映画「ジェームス・ブラウン 最高の魂を持つ男(原題:Get on Up)」を観た。

この映画は、2014年制作の映画であり、この映画の主人公はファンクの帝王と呼ばれた黒人ミュージシャンのジェームス・ブラウンである。

映画の冒頭でいきなりジェームス・ブラウンはショット・ガンを車から持ち出して人前で発砲する。ジェームス・ブラウンといえば、ファンク・ミュージックの黒人ボーカリストとして有名なので、音楽の持つイメージと、ジェームス・ブラウンがショット・ガンを撃つ姿の間には深い溝があるように感じる。音楽のイメージとは愛と平和であり、銃からイメージされるのは戦争や殺人である。

ミュージシャンであるジェームス・ブラウンがなぜ銃を手に取ったのか?その理由は彼の孤独な生き方にあると、映画は観る者に語り掛ける。

ジェームス・ブラウンはアメリカのジョージア州オーガスタで幼少期を過ごしたとされている。そこでの生活は決して裕福なものではなかった。ジェームス・ブラウンの家庭は貧しく、ジェームス・ブラウンが幼い頃に母は家を出ている。そして、ジェームスを育てていた父もジェームスを身内の女性にあずけて軍隊へ入隊する。

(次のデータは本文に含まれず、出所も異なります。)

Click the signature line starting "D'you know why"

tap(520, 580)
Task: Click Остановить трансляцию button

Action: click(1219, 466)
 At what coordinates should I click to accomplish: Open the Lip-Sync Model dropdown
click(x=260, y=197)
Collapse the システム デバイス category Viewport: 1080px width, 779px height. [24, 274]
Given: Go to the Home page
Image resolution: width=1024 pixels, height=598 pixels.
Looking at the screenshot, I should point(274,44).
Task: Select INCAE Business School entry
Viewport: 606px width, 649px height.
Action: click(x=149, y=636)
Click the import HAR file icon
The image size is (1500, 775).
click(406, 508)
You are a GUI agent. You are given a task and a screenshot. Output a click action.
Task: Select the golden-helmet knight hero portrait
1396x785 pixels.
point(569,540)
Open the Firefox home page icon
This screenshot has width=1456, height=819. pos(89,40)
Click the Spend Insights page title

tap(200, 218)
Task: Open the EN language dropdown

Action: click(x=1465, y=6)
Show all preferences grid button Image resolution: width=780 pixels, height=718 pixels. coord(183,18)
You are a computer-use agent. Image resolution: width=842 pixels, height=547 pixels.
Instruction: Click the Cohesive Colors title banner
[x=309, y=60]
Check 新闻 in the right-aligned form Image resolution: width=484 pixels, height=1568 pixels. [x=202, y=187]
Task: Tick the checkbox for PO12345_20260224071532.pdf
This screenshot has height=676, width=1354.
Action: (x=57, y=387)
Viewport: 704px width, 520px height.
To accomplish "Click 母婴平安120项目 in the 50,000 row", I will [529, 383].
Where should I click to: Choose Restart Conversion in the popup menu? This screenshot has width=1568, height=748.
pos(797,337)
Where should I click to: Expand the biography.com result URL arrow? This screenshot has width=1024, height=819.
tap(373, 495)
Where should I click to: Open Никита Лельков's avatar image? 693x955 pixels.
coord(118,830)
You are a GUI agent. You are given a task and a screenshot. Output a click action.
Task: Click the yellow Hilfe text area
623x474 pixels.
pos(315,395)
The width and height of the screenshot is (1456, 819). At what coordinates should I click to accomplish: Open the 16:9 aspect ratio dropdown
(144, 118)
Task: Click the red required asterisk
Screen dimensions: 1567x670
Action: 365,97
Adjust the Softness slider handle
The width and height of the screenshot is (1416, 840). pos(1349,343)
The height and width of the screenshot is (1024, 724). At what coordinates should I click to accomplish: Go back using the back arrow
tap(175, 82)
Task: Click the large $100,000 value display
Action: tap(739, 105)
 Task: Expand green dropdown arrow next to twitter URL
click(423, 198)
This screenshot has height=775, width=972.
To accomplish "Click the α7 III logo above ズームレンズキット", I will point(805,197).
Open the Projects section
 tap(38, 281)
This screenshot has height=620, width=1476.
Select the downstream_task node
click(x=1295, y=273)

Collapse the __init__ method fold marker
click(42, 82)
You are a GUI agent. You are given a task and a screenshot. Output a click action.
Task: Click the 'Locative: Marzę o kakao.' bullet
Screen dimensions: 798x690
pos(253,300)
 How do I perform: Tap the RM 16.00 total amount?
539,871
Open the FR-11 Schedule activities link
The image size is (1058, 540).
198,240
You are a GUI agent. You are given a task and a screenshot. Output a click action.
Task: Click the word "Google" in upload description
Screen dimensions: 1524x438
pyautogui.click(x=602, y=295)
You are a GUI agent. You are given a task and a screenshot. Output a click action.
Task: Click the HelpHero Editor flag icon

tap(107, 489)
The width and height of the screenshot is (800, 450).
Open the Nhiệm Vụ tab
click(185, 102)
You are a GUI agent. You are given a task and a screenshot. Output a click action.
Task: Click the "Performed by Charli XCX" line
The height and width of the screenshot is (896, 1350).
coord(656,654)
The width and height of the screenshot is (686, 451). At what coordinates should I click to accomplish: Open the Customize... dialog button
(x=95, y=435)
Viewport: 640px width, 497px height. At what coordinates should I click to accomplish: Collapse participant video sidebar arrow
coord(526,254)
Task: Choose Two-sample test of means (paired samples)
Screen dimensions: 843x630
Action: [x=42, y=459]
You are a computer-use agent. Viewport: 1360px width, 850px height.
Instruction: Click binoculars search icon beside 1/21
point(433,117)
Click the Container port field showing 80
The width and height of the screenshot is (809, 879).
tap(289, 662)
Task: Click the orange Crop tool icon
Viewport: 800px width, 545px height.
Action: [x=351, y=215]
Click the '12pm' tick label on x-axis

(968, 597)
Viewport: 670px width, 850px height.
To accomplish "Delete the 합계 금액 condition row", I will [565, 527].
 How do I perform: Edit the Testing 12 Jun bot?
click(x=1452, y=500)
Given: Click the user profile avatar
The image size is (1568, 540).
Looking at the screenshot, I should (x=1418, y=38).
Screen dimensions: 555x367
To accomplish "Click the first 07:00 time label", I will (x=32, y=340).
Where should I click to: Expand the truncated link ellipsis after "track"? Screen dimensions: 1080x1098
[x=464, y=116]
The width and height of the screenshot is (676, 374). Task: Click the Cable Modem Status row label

父と母が居ず、金もない幼少期と少年期を過ごすジェームスのよりどころとなったのは、音楽だった。ジェームスの音楽の原体験は、父の歌う歌と教会で歌われるゴスペルだった。ジェームスの孤独を慰めてくれたのは音楽だったのである。

音楽を通じて信頼できる仲間も見つかる。その友達とはボビー・バードである。ボビーはジェームスが刑務所に居る時に親しくなった友達である(ボビーは刑務所に慰問公演して、実刑中のジェームスに出会った)。

ジェームス・ブラウンは強引なフロント・マンだった。バンドの練習も、バンドの音楽性も、バンドの給料もすべてジェームスが仕切っていた。強引な仕切りやで、ある時脱税の疑惑が持ち上がり、それがきっかけでバンド・メンバーのたまった不満が爆発し、バンド・メンバーは去って行った。

その際は残ってくれたボビーだったが、その後のジェームスの「お前は俺が居るから今の地位があるんだ。お前独りでは何もできない」という冷たい言葉にジェームスはボビーの元を去って行く。

父も母も友達もジェームスの元を去ってしまう。妻との仲もうまくいかなし、子供(テディ)は死んでしまう。ジェームスは一人孤独である。

映画のラスト、ジェームスは意地を張らずに友ボビーに対して歌う。「君なしでは生きてゆけない」と。映画ではジェームスとボビーとの出会いの時と同様、歌による合一で終わる。

映画中ジェームス・ブラウンがバンドのメンバー全員に「すべての楽器はドラムだ!!」と言うシーンがある。ジェームス・ブラウンの音楽の神髄はここにあるのかもしれない。